Run a thorough search for new spaces
Don’t just pay lip service to the idea that you are looking at other spaces in the hopes of getting your landlord’s back up. You will need to run a thorough and credible search of market options. The market is, at least in the immediate future, still tenant-friendly and your current landlord should never feel as if he has an offer on the table you cannot find elsewhere.
Bring a broker on to your team
The reason that many landlords feel they have an advantage in renewals is not just because they believe in tenant stagnation, but because they believe that they know the marketplace better than a tenant. Running your search for other spaces can help ameliorate this, but bringing a tenant broker on to your team can cause an even bigger impact. With a real estate professional on your side, a landlord will understand that you are making informed decisions and take you more seriously in negotiations.

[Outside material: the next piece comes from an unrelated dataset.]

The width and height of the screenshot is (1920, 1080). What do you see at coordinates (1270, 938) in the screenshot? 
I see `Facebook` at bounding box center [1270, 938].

Understand the key factors in a renewal
There are four key factors which can make or break your renewal strategy. These include:
- Know your landlord’s goals and limits – Look carefully into your current building’s situation, including the number of spaces filled and any building debts.
- Know your lease provisions – Learn the provisions of your current lease back and forth before beginning renewal talks and review them all with your team. Look for which can be used in your favor and which you will need to guard against.
- Start early – Don’t leave a renewal negotiation until too late. You need to time it so that you have the option of developing a renewal outside of the renewal rights of the original lease.
- Know what you want out of it – Have a very clear idea of the rent target range you want to hit before entering into negotiations. This level of certainty will let your landlord know that you’re serious, and potentially increase his respect for you.